Bona con sta gnola!

Bona con sta gnola!

“Fare la gnola” era il modo bolognese di bollare chi si lamentava senza tregua: bastava un «Dai mò, piantala di gnolare!» per troncare sul nascere l’alluvione di lamentele, dal compagno di classe in crisi per un’interrogazione al collega che rimuginava sui turni. La sostantivazione “gnola” indicava proprio la lagna: «Bona con sta gnola!» era il richiamo affettuosamente secco che una mamma riservava al figlio piccolo in modalità frignona.
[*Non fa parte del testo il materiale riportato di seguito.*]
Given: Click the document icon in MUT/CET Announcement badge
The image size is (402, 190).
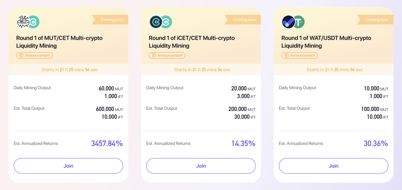Looking at the screenshot, I should coord(21,56).
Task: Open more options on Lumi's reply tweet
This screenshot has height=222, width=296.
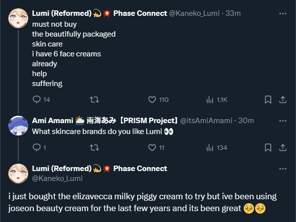Action: click(283, 169)
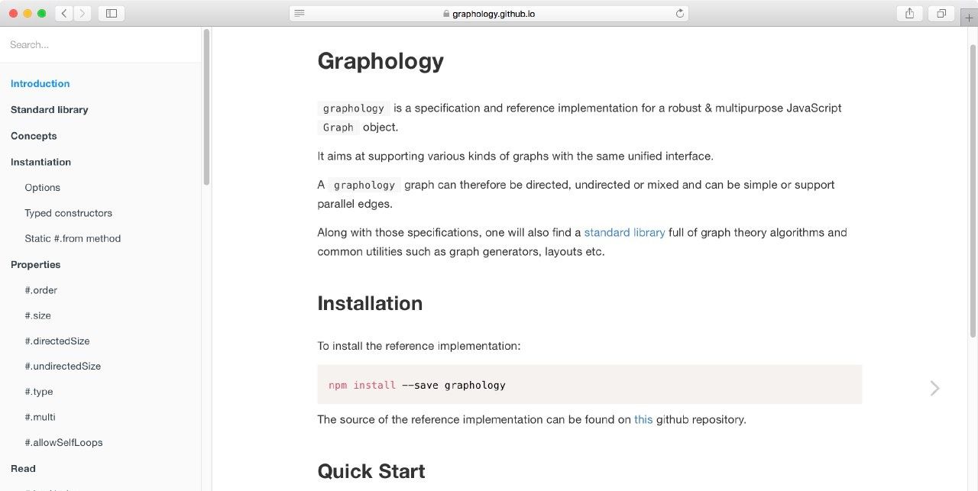Select Standard library in sidebar

click(x=50, y=110)
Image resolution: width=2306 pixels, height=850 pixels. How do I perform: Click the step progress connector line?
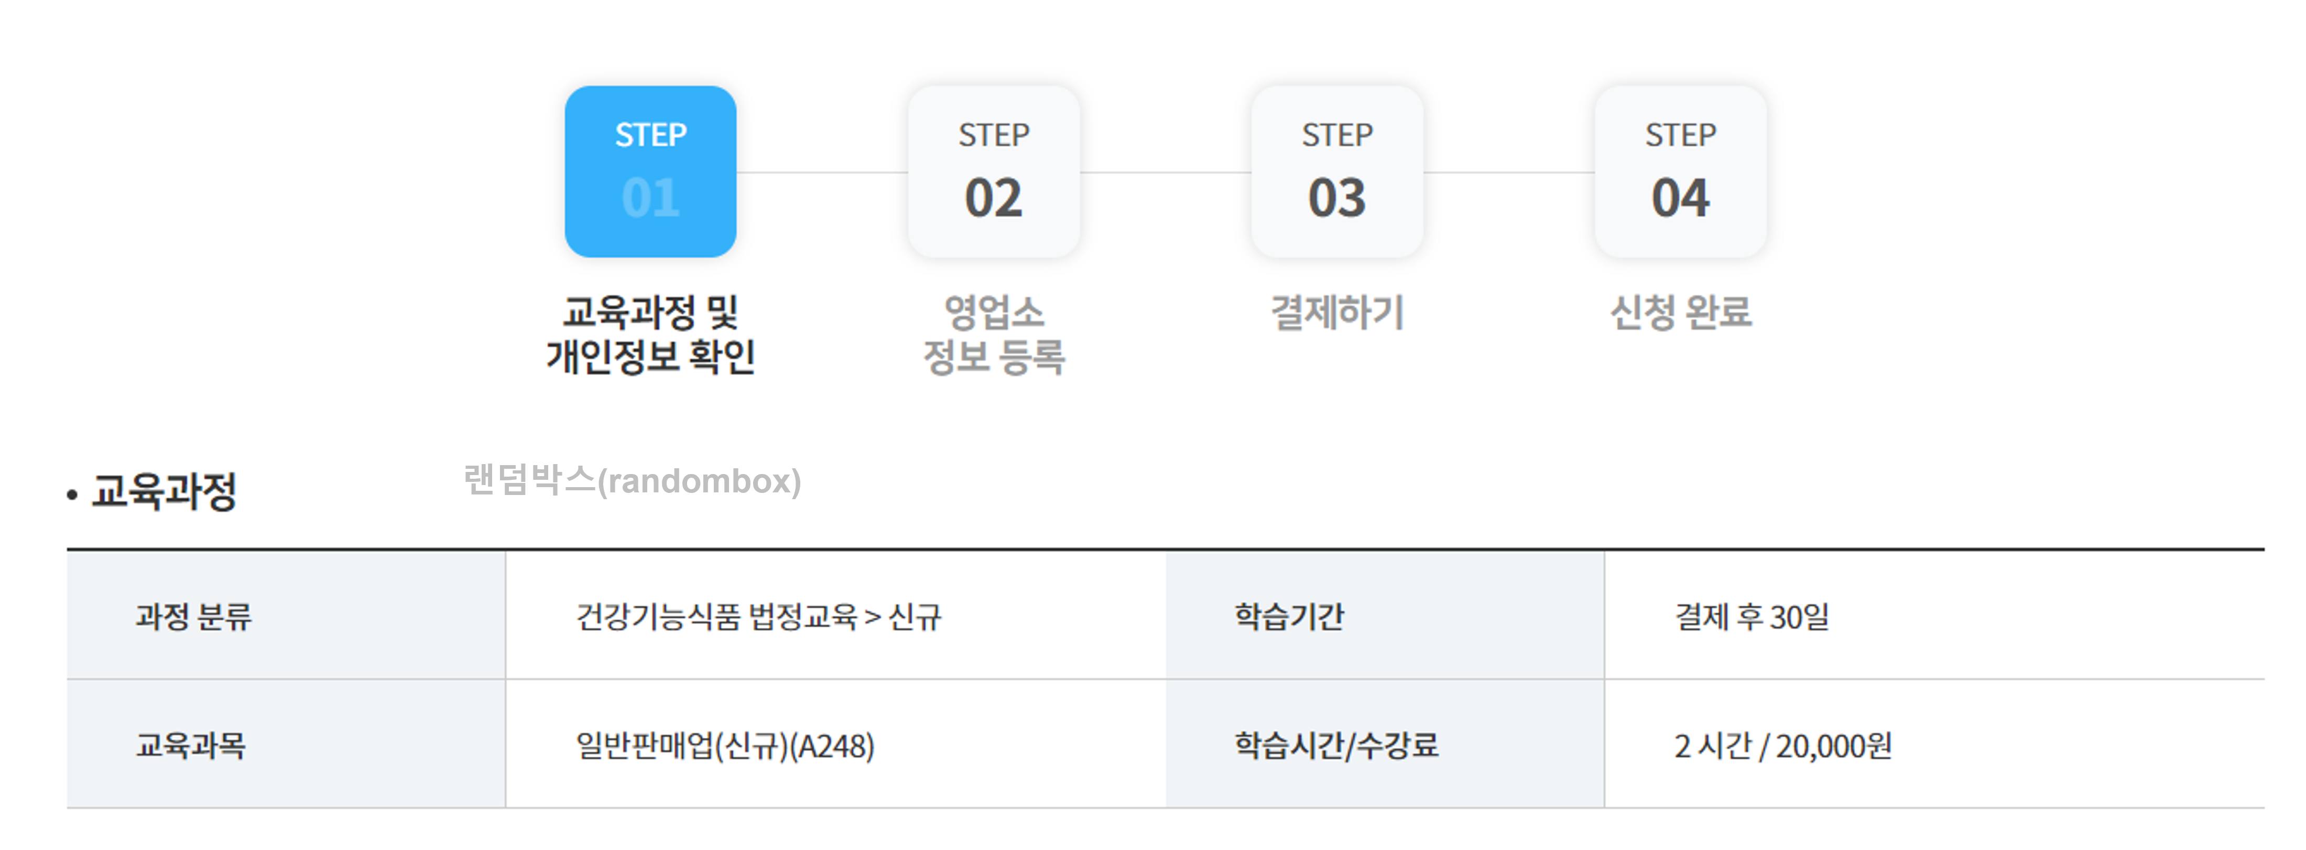(824, 172)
L’espressione funzionava in ogni ambiente. Chi partiva con la tiritera trovava subito qualcuno pronto a fermarlo con «Non fare sta gnola!», formula perentoria ma priva di volgarità. Il verbo gnolare rinforzava l’idea di un lamento stridulo e continuo, quasi un verso di animale annoiato, così radicato che non servivano altre spiegazioni.
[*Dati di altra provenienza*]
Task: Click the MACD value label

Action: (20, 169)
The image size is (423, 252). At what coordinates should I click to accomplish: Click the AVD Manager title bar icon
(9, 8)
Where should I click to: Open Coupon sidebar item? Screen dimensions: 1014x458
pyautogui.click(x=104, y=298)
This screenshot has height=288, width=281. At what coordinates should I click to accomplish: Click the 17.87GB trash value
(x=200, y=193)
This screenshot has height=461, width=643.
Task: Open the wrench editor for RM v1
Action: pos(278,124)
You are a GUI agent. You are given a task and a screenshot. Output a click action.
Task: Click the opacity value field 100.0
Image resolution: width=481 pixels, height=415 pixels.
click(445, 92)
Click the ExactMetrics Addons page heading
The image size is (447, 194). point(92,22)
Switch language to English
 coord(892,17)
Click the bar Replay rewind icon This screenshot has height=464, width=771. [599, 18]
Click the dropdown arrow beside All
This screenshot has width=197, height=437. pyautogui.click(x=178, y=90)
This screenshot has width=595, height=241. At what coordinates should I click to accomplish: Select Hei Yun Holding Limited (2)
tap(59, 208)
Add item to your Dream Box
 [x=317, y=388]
Antropologicamente, “gnola” svolgeva la funzione di mantenere l’equilibrio emotivo della balotta: denunciava la deriva vittimista e invitava a rientrare in un registro di resilienza condivisa. Chi veniva accusato di gnolare capiva di star oltrepassando la soglia di sopportazione collettiva e – in genere – si ricomponeva. In questo modo, la parola serviva a preservare la convivialità del gruppo, ricordando che la protesta è legittima solo finché non diventa sottofondo permanente.